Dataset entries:
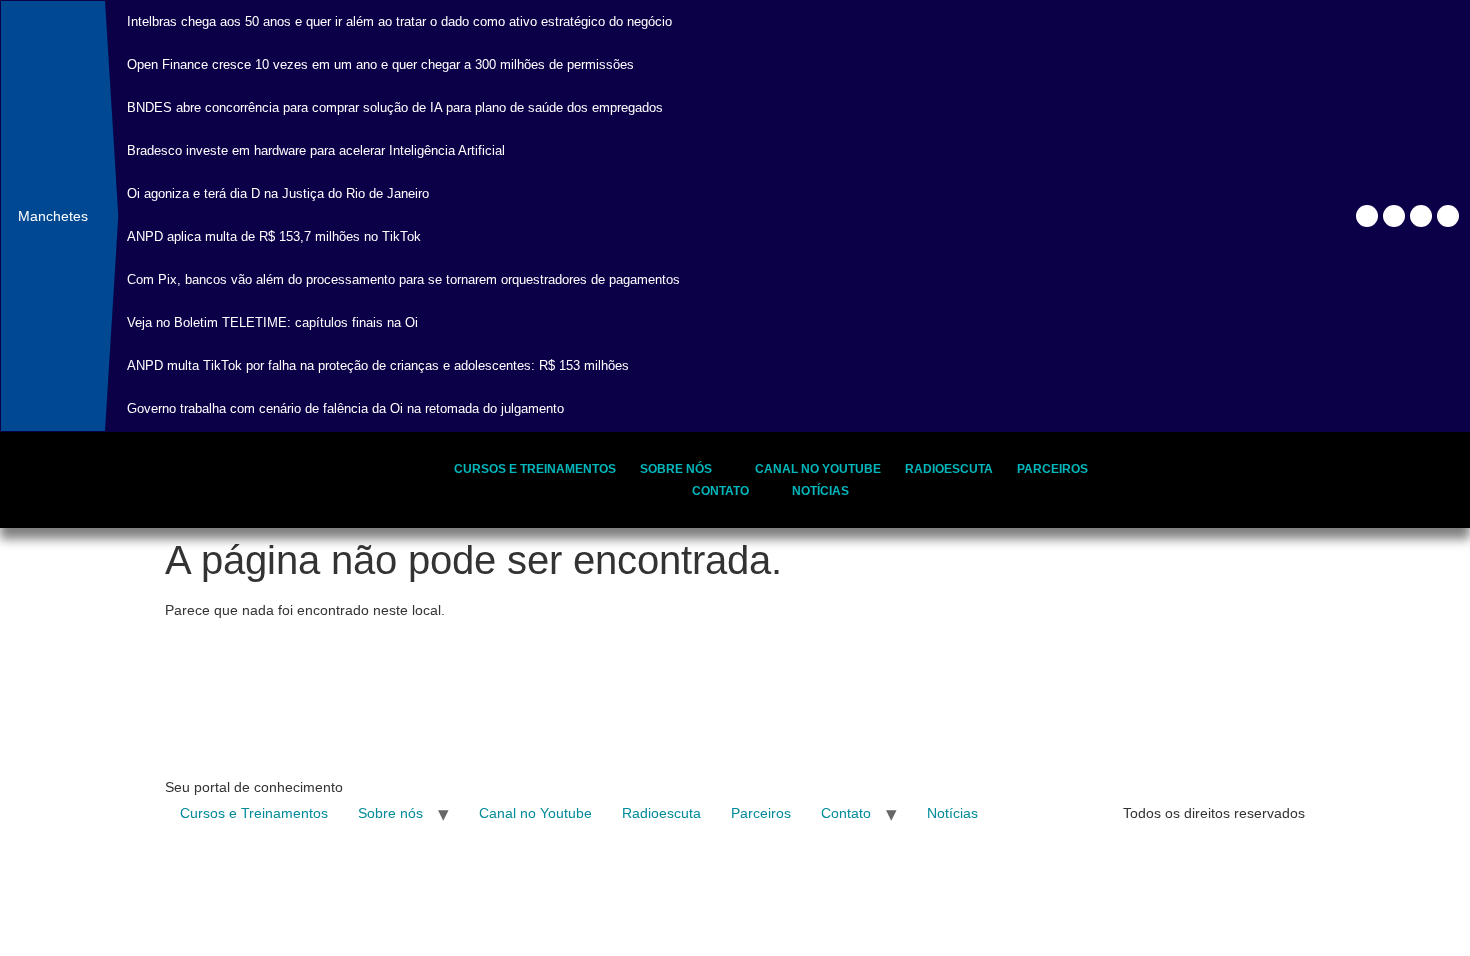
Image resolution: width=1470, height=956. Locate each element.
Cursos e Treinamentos (535, 469)
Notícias (820, 491)
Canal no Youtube (818, 469)
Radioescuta (949, 469)
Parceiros (1052, 469)
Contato (720, 491)
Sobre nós (676, 469)
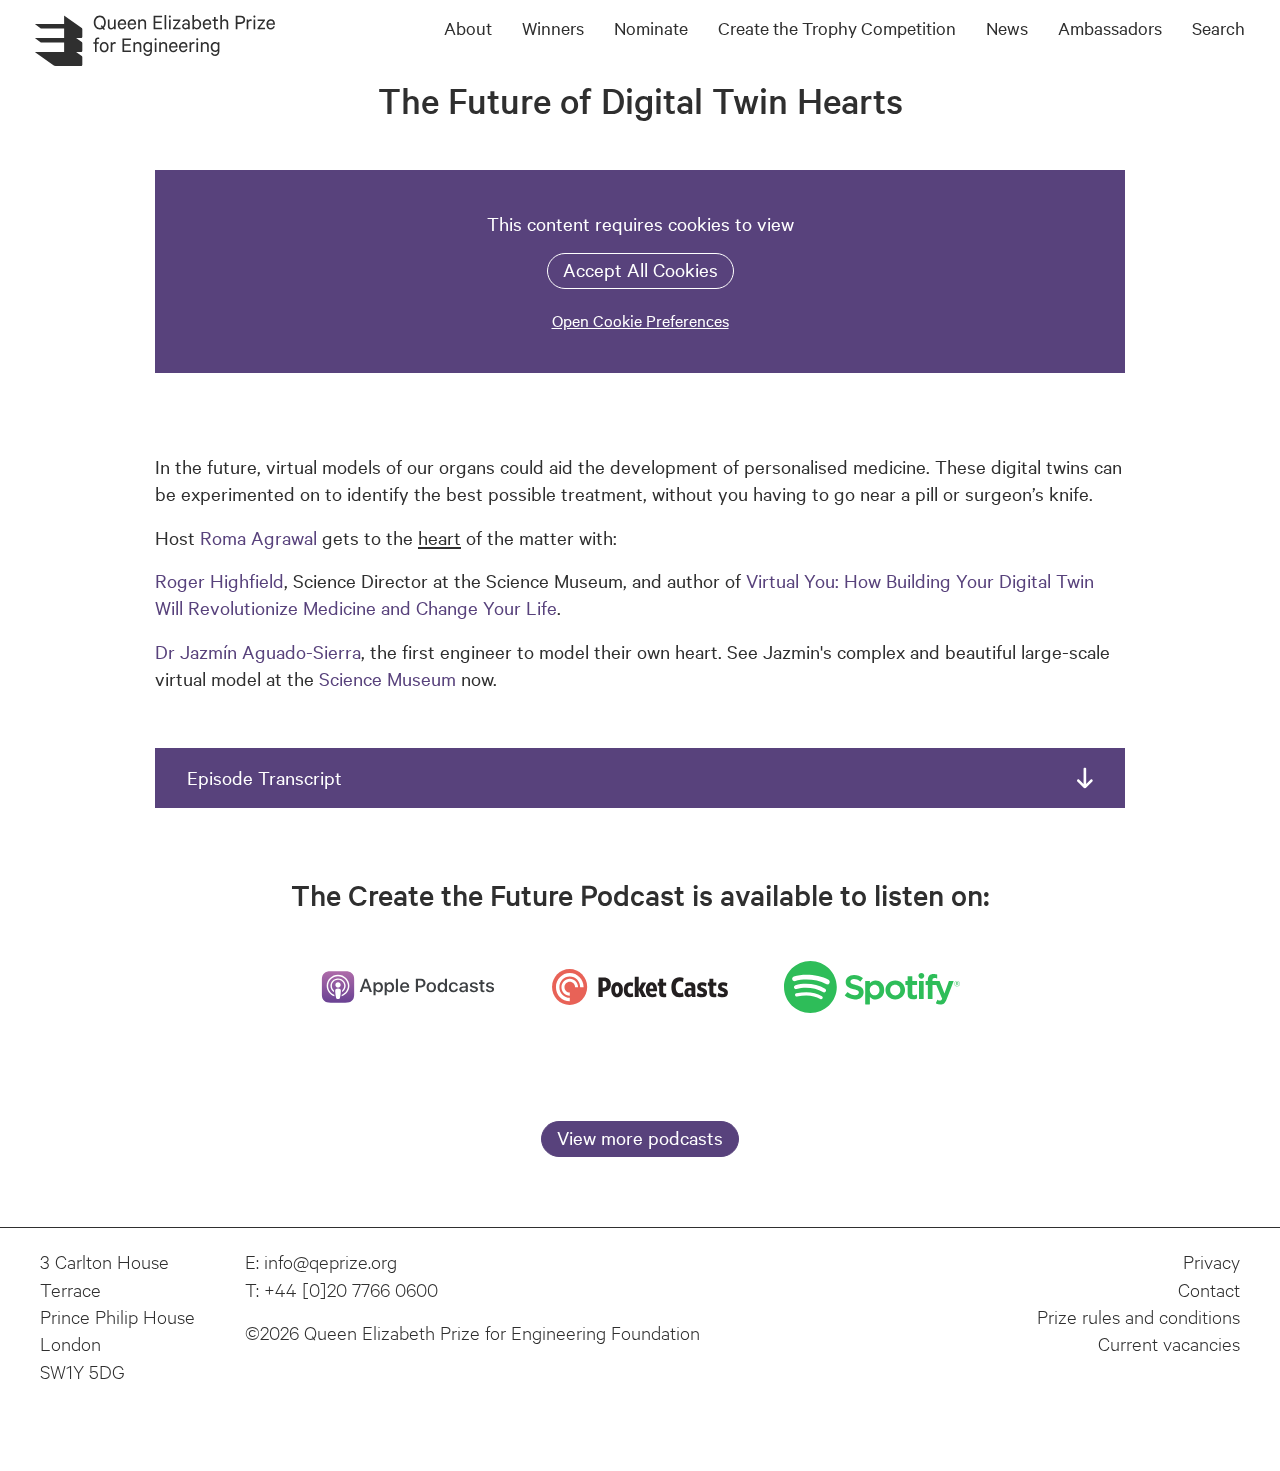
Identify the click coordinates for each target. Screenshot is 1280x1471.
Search (1218, 27)
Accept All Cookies (640, 269)
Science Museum (387, 678)
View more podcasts (640, 1137)
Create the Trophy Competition (837, 27)
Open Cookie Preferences (640, 320)
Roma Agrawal (258, 537)
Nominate (651, 27)
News (1007, 27)
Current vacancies (1169, 1343)
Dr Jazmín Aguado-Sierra (258, 651)
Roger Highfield (219, 580)
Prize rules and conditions (1138, 1316)
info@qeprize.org (330, 1261)
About (468, 27)
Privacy (1211, 1261)
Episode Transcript (264, 777)
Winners (553, 27)
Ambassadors (1110, 27)
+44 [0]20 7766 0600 (351, 1289)
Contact (1209, 1289)
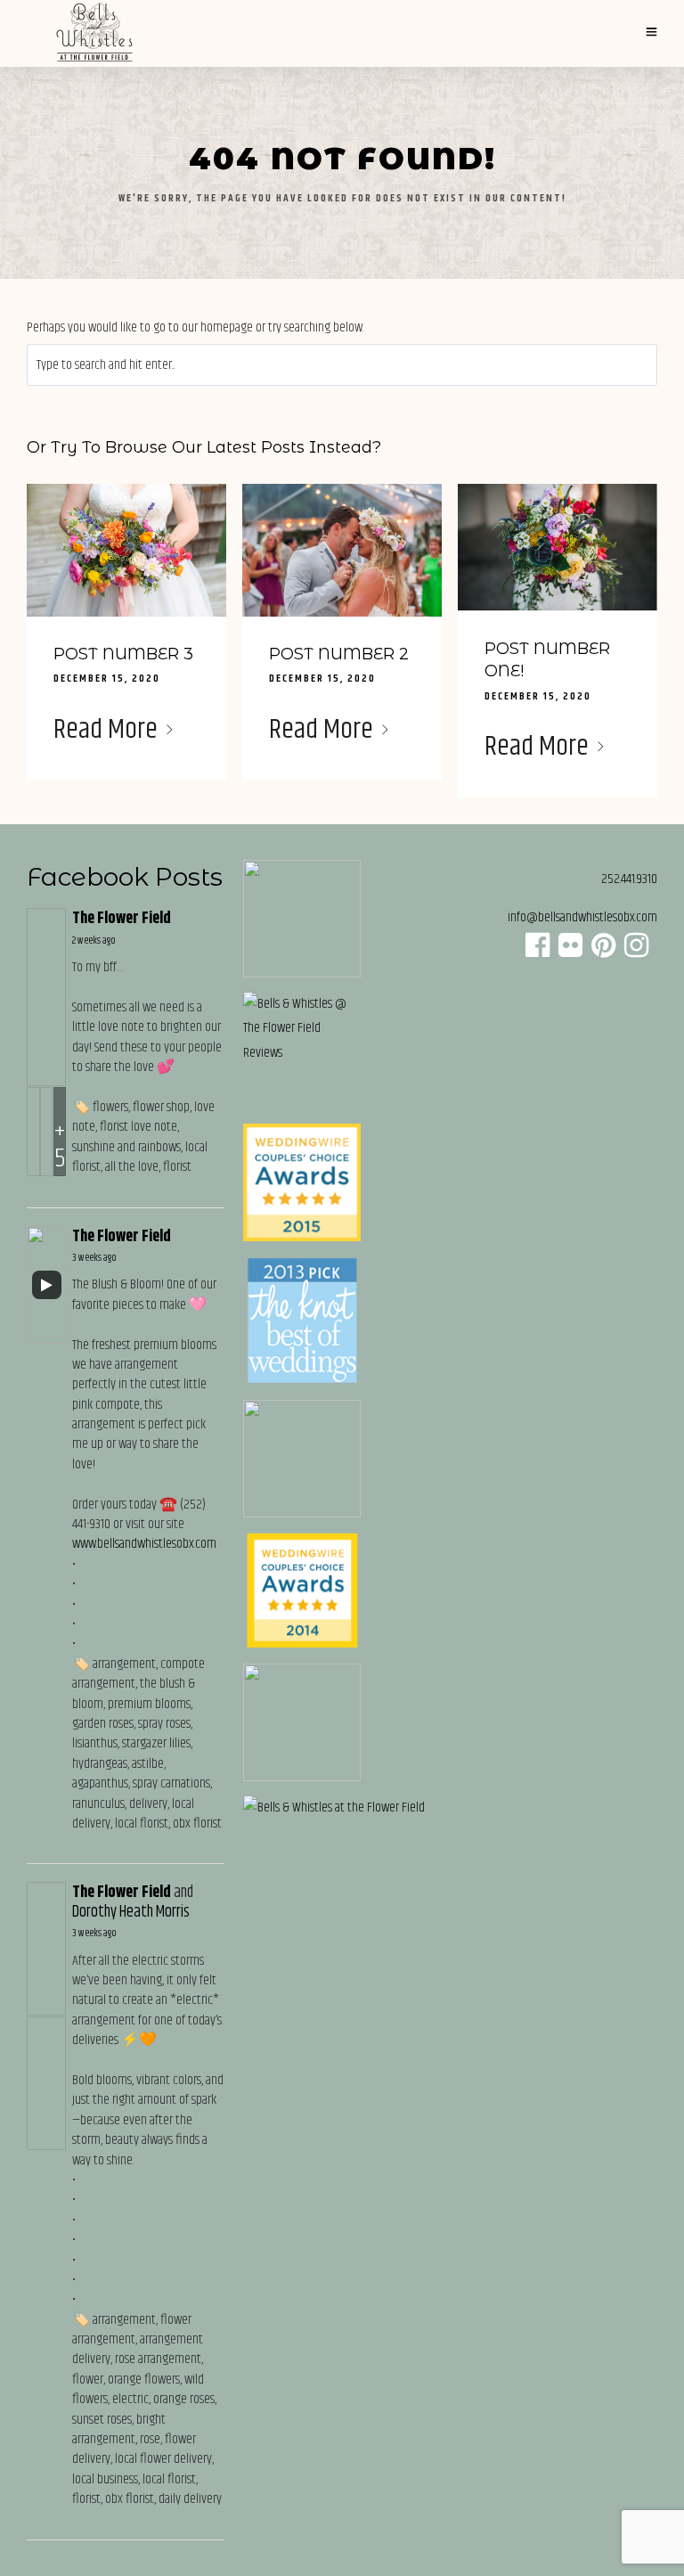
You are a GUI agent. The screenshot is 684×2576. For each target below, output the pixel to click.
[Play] (46, 1285)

▸ **What to work on**
Please copy the preceding records exactly and omit the images.

▸ **Result of this exercise**
Image resolution: width=1470, height=956. Locate each element.
Cursos e Treinamentos (535, 469)
Notícias (820, 491)
Canal no Youtube (818, 469)
Radioescuta (949, 469)
Parceiros (1052, 469)
Contato (720, 491)
Sobre nós (676, 469)
Identify the click coordinates for each target. Screenshot is 1280x1471.
Search (1218, 27)
Accept All Cookies (640, 269)
Science Museum (387, 678)
View more podcasts (640, 1137)
Create the Trophy Competition (837, 27)
Open Cookie Preferences (640, 320)
Roma Agrawal (258, 537)
Nominate (651, 27)
News (1007, 27)
Current vacancies (1169, 1343)
Dr Jazmín Aguado-Sierra (258, 651)
Roger Highfield (219, 580)
Prize rules and conditions (1138, 1316)
info@qeprize.org (330, 1261)
About (468, 27)
Privacy (1211, 1261)
Episode Transcript (264, 777)
Winners (553, 27)
Ambassadors (1110, 27)
+44 [0]20 7766 0600 (351, 1289)
Contact (1209, 1289)
You are a GUI agent. The screenshot is 684×2576. For each target below, output the pixel to click.
[Play] (46, 1285)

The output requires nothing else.